The innovations engineered in the Islamic financial transactions have opened doors to a wide range of different Islamic products. It has not only led to the development of the financial markets in Muslim population-denominated countries, but also allowed global investors an alternative range of instruments to invest in. On the other side, it has also allowed countries willing to undertake Shariah compliant financial transactions to tap such investors who could not invest in conventional financial instruments, leading to a two-way benefit.
While in the early 1990s, when Sukuk first emerged, a lack of understanding of the intricacies of the rules demanded by Shariah was the stumbling block to the growth of Islamic finance. Financial crisis gave the financial markets reasons to explore this industry giving the industry impetus for growth. The growing capital flows and liquidity through Islamic markets coupled with innovation poised the growth of the Islamic finance industry, but on the flip side, the blooming industry poses a new set of risks as well.
Islamic securitisation structures In Islamic finance, most of the structures exist on the asset-backed and asset-transfer principle, hence securitisation was amenable to the proponents of Islam. However, there is a slight deviation from the conventional securitisation norms. Islamic securitisation adopts such structures under securitisation where in substance the requirements of Islamic finance are satisfied and the economic purpose of traditional asset-backed securities (ABS) is maintained.

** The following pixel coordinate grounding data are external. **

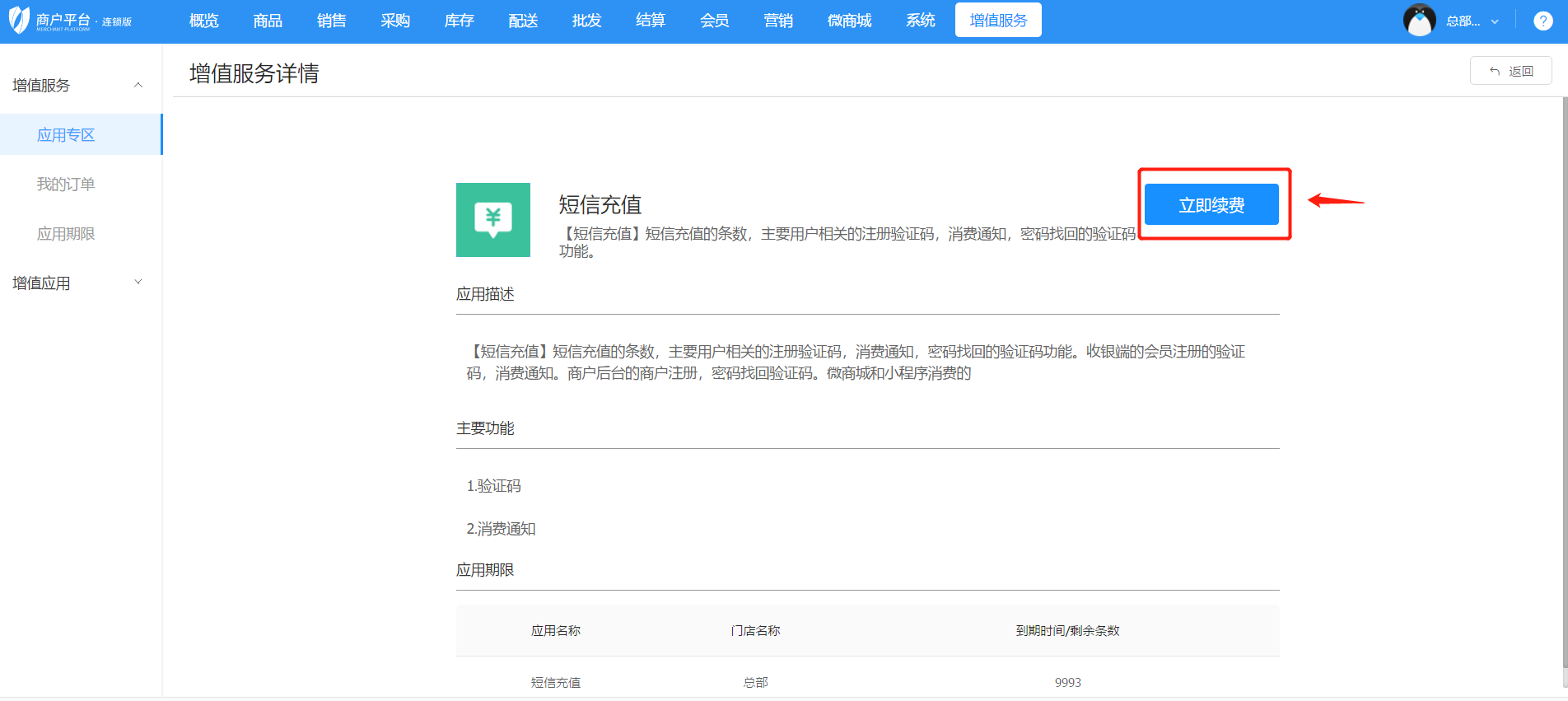Select 应用期限 in sidebar
This screenshot has height=701, width=1568.
tap(66, 234)

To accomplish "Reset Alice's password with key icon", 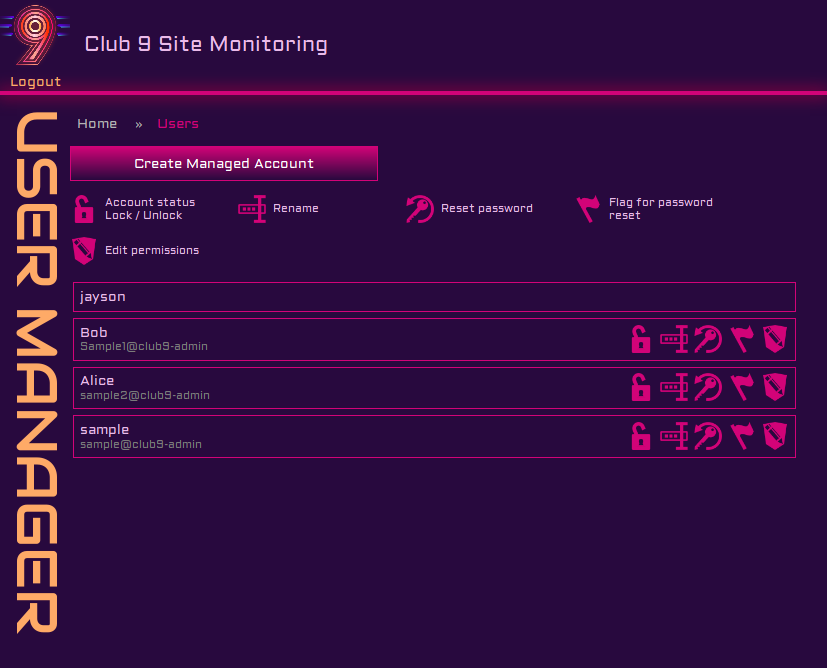I will coord(708,388).
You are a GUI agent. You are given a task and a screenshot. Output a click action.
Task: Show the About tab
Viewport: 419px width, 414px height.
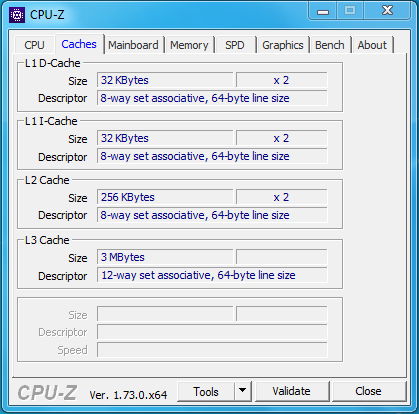coord(372,45)
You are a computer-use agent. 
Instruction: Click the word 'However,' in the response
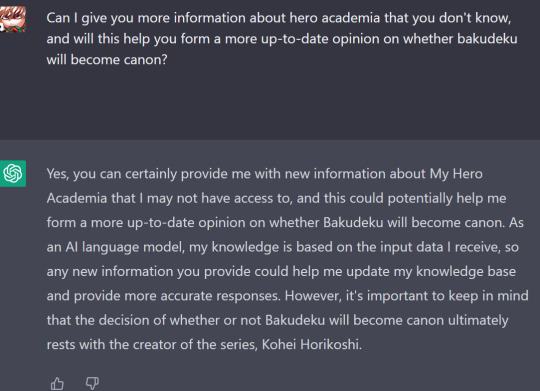pyautogui.click(x=313, y=296)
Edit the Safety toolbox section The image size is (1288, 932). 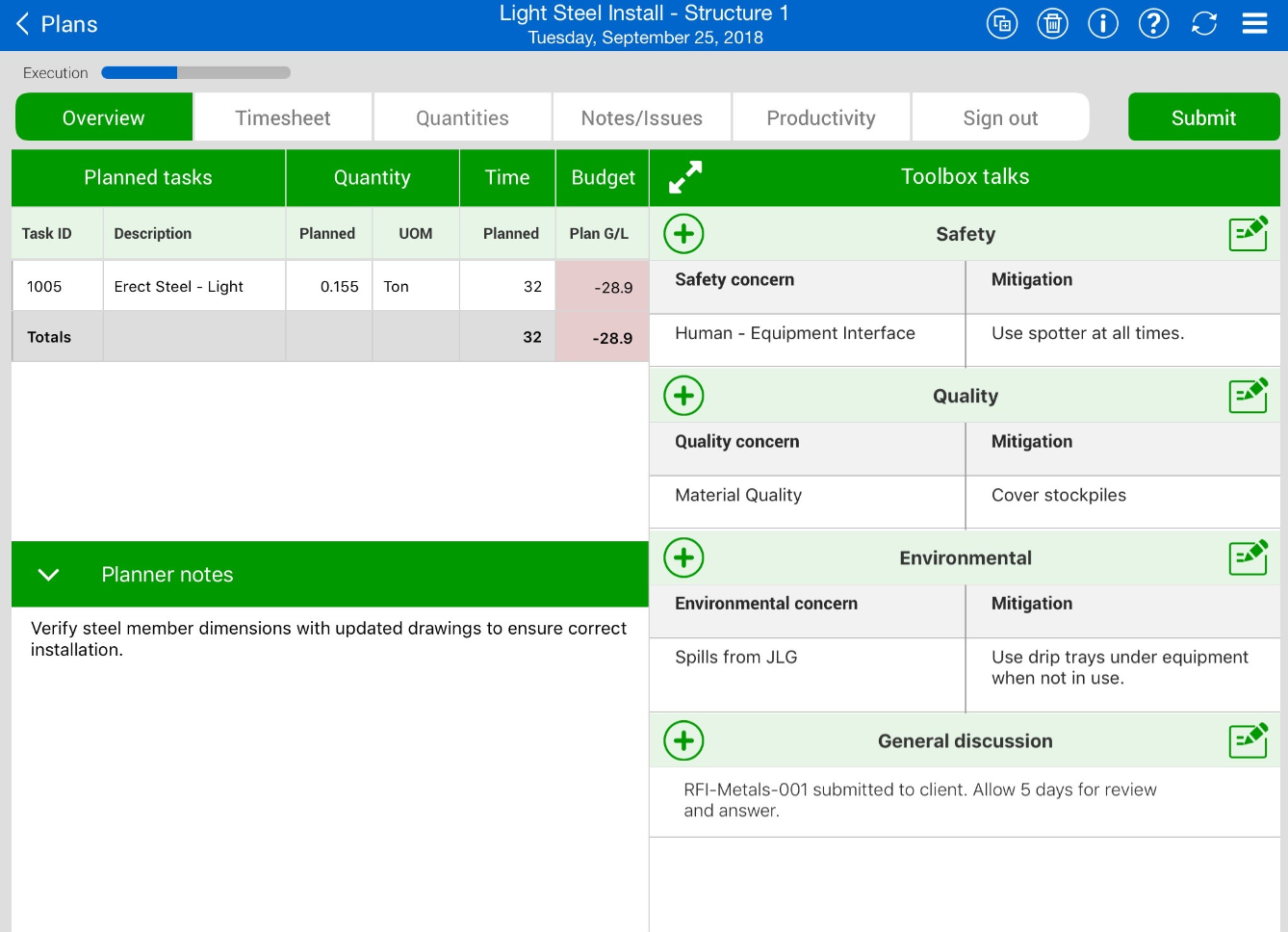[x=1248, y=234]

A lot of conventional securitisation transactions are backed by the underlying pool of receivables coming from credit cards, mortgages and so on. These loans, being interest bearing loans do not comply with the Shariah structure. For any Islamic securitisation transaction to comply with Shariah requirements, the financing backing of the sukuk should have some ownership component and the investors should have the ability to exercise the same, if need be or there should be some right to use, that may be transferred to the investors vide those underlying assets. In essence, investors should have direct exposure to the business risk and receive a share of profit which is commensurate to the business risk they have undertaken.
In Islamic securitisation, it is important to ensure that the investors invest in an institution which does not deal with interest or prohibited activities, and also the underlying assets on which the sukuk are issued should confer some ownership rights on the investors. This means that the relation between the obligor and originator and the issuer and investors should fall within the proponents of an Islamic financing scheme.

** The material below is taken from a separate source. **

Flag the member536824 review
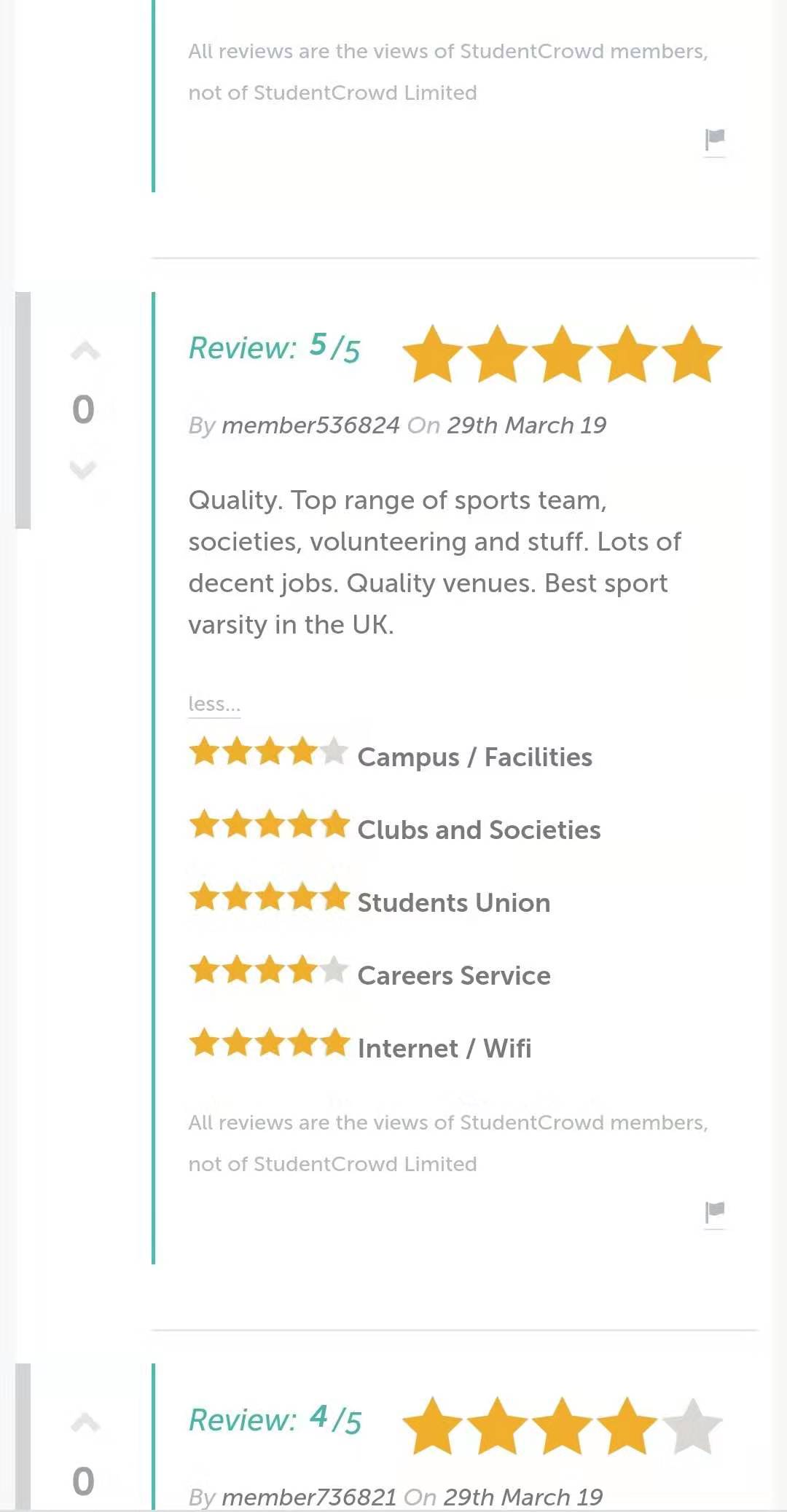The height and width of the screenshot is (1512, 787). click(715, 1211)
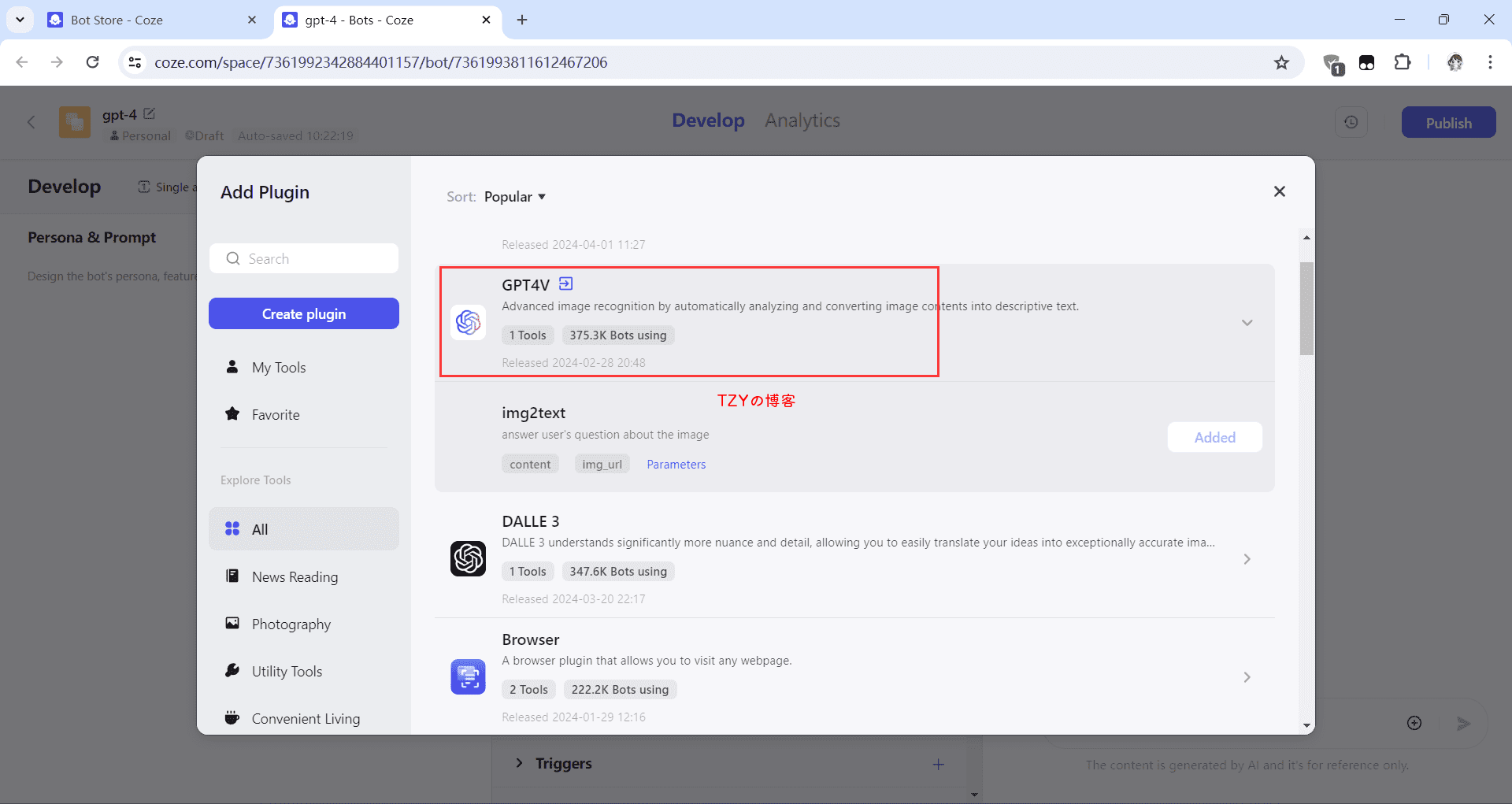Click the plugin list scrollbar
Viewport: 1512px width, 804px height.
click(1306, 309)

The most common structure used in Islamic securitisation is sukuk Ijarah. The transaction structure is illustrated below:
The originator creates a special purpose vehicle (SPV) and sells the assets to the SPV which are in turn leased back to the originator and the lease rentals are computed to be paid periodically to the SPV. The SPV issues sukuk Ijarah to the investors and represent undivided share in the ownership of the assets owned by the SPV. The issuance proceeds are used by the SPV to purchase the assets from the originator. The lease rentals collected from the originator are passed through the SPV to the sukuk-holders. At the end of the lease terms the assets are owned by the sukuk-holders. The transaction also provides for a put option with the sukuk-holders to sell the assets to the originator-lessee at a certain price.
Such a transaction has to be approved by the Shariah board and each leg of the transaction must comply with the proponents of Islamic law.
The structure of securitisation under Islamic philosophy in its features does not differ greatly from that of a conventional type. The securities that are issued by the SPV are claims on assets held by the issuer SPV, such that claims are closely attached to the ownership of such assets. Sukuk does not guarantee a pre-determined rate of return but a variable one, alongside with the performance of the assets under securitisation and have the pass through feature as prevalent in conventional securitisation yet also satisfying Islamic principles.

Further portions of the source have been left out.